#### [Task prompt]
Report all lines below with the word "checkbox".

▬▬▬▬▬▬▬▬▬▬

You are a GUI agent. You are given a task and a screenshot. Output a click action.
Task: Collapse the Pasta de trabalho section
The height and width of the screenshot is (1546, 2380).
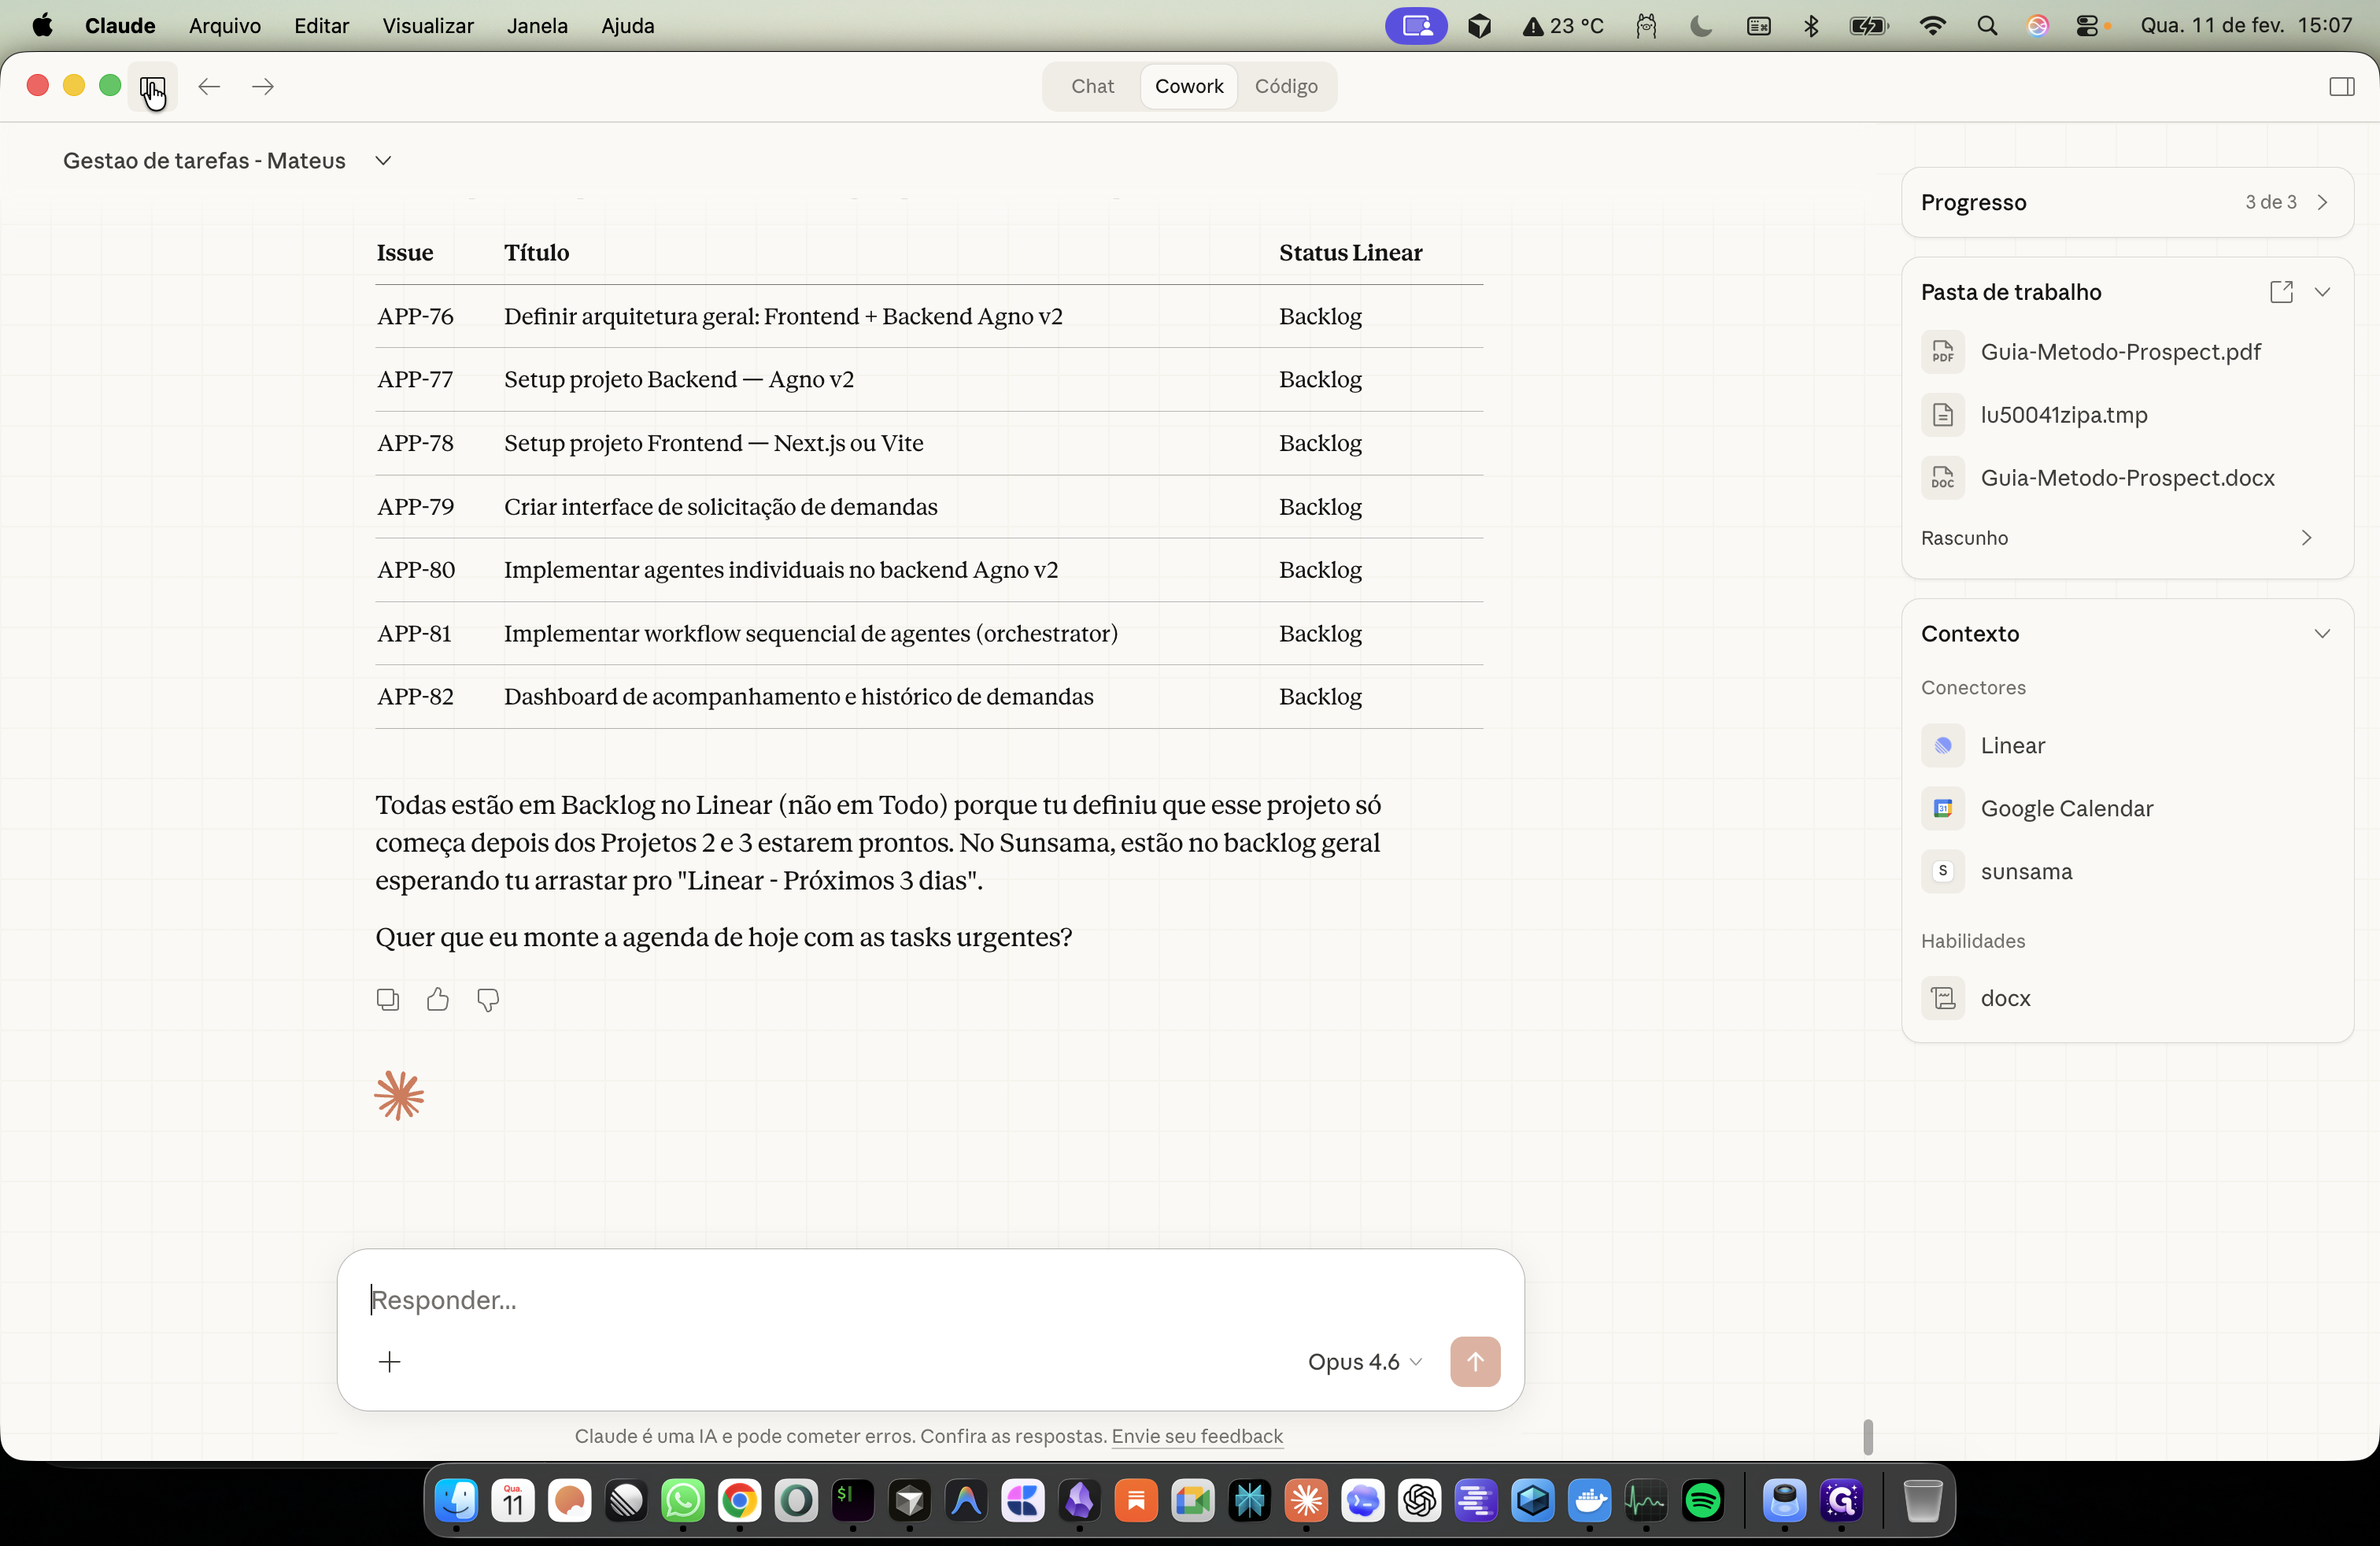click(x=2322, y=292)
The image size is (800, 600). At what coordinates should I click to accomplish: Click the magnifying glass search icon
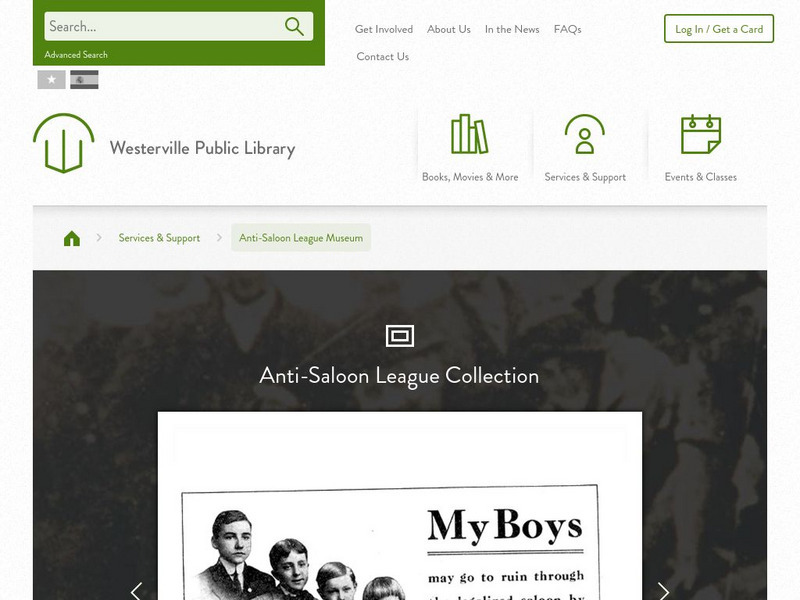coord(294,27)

▬▬▬▬▬▬▬▬▬▬

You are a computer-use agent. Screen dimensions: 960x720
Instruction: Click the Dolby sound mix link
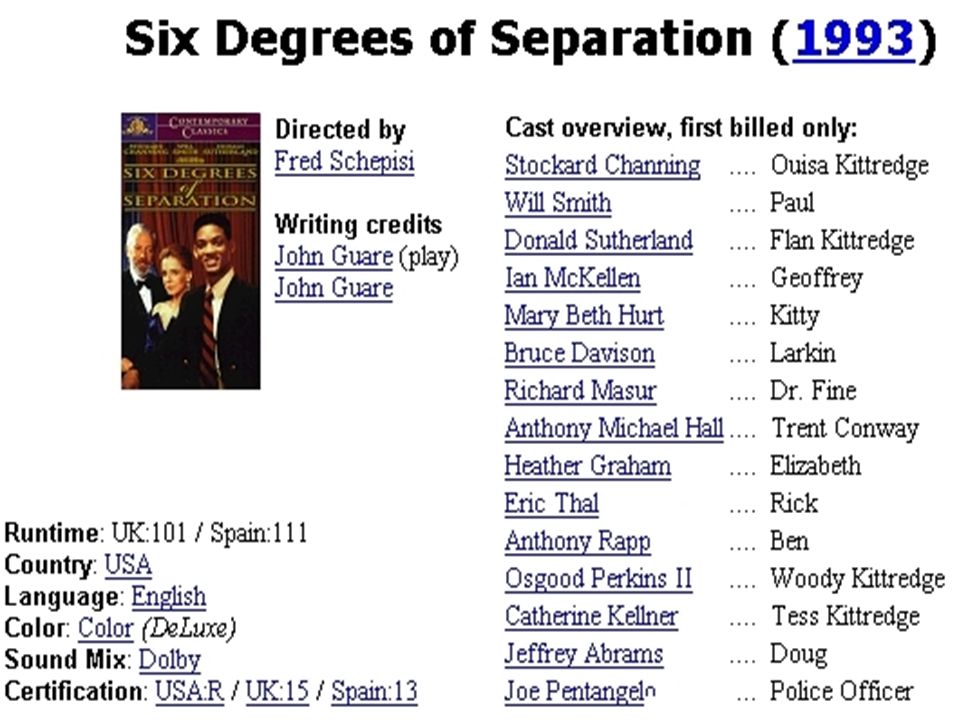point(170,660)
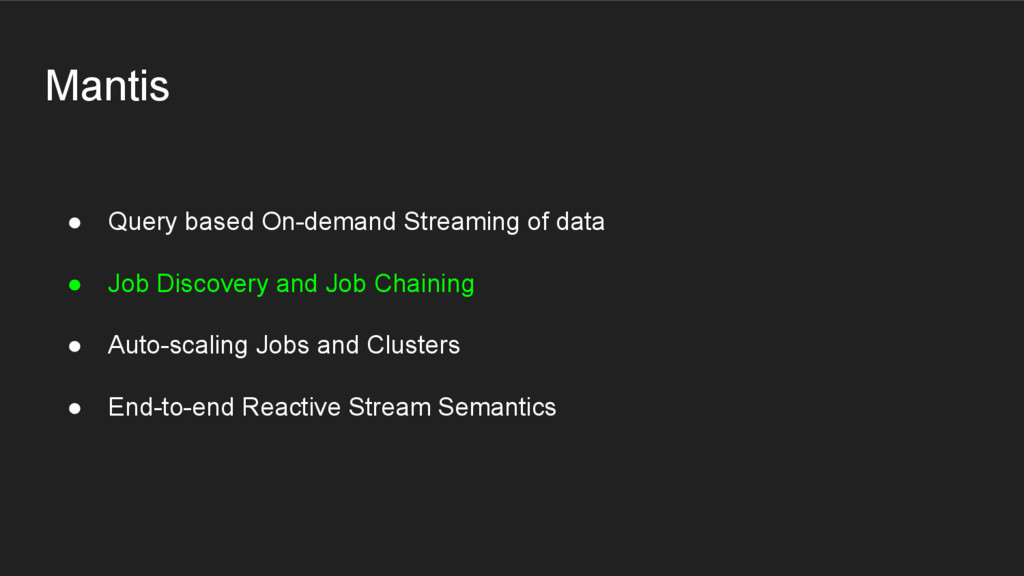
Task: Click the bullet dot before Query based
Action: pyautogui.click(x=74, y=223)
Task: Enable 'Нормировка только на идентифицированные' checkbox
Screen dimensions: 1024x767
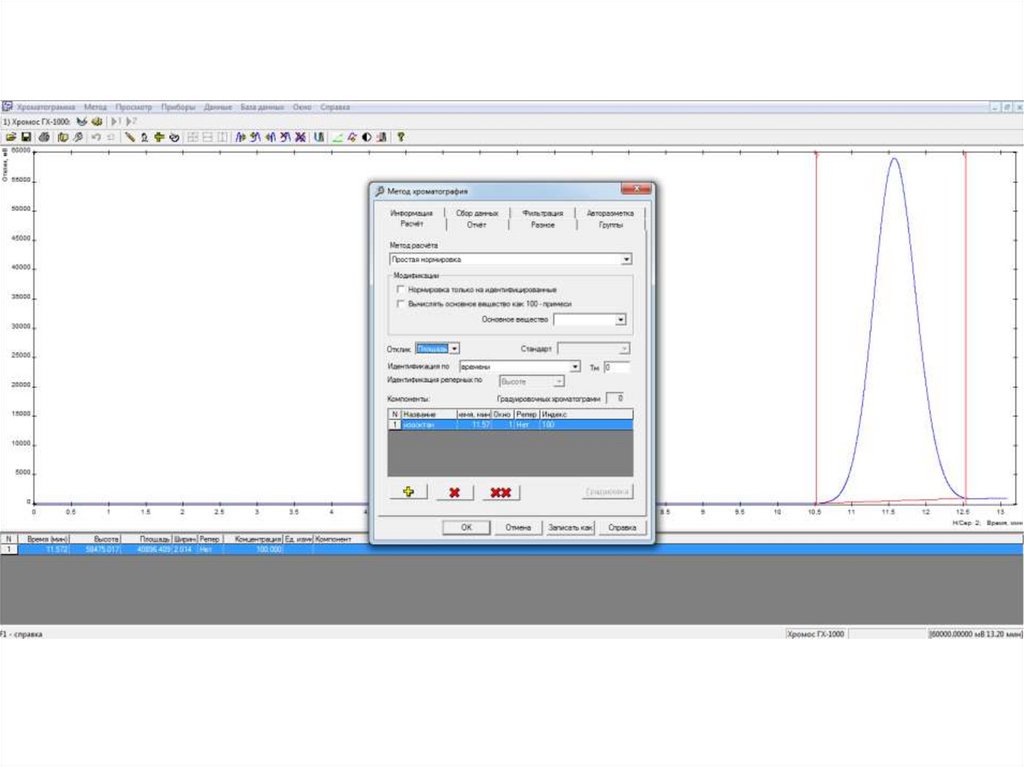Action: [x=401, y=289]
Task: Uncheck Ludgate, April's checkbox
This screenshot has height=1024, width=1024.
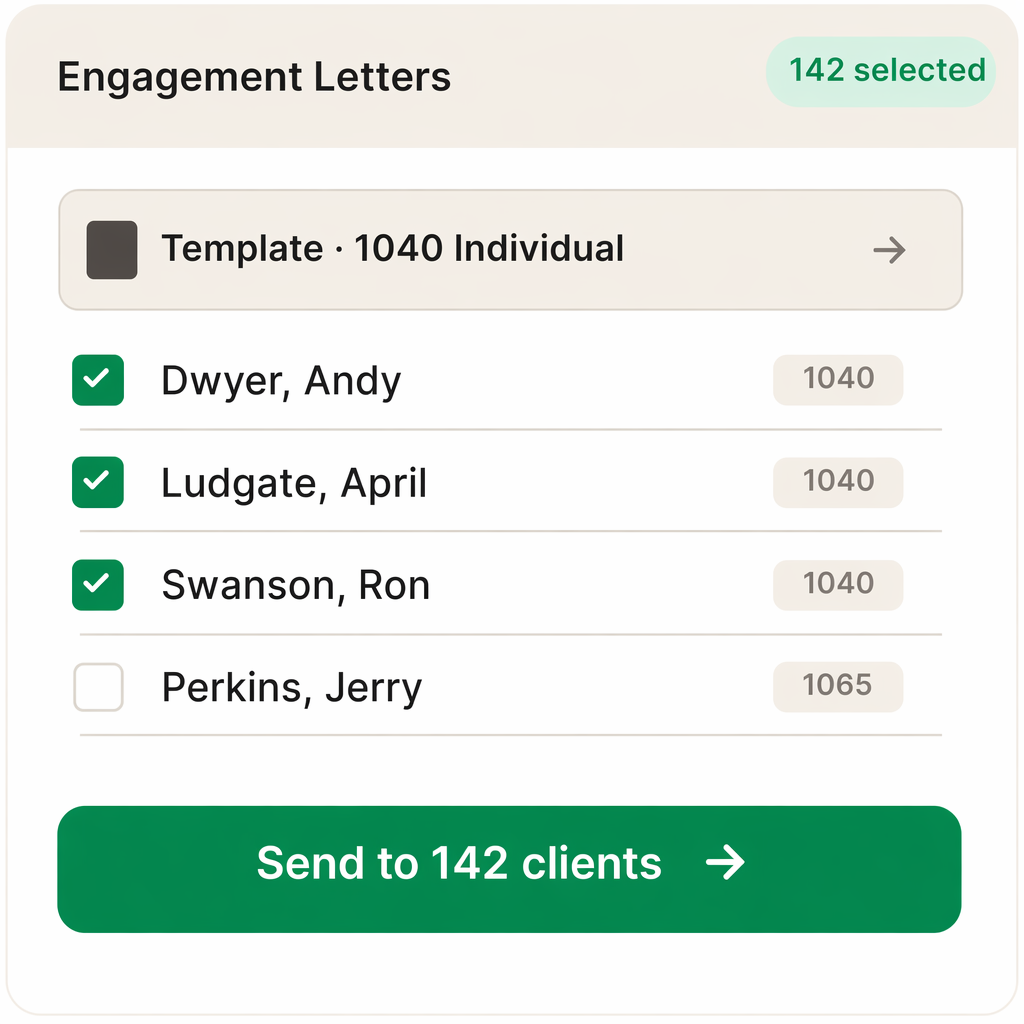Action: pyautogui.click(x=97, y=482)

▬▬▬▬▬▬▬▬▬▬

#### [Response to the task]
Task: Enable 'Нормировка только на идентифицированные' checkbox
Task: Uncheck Ludgate, April's checkbox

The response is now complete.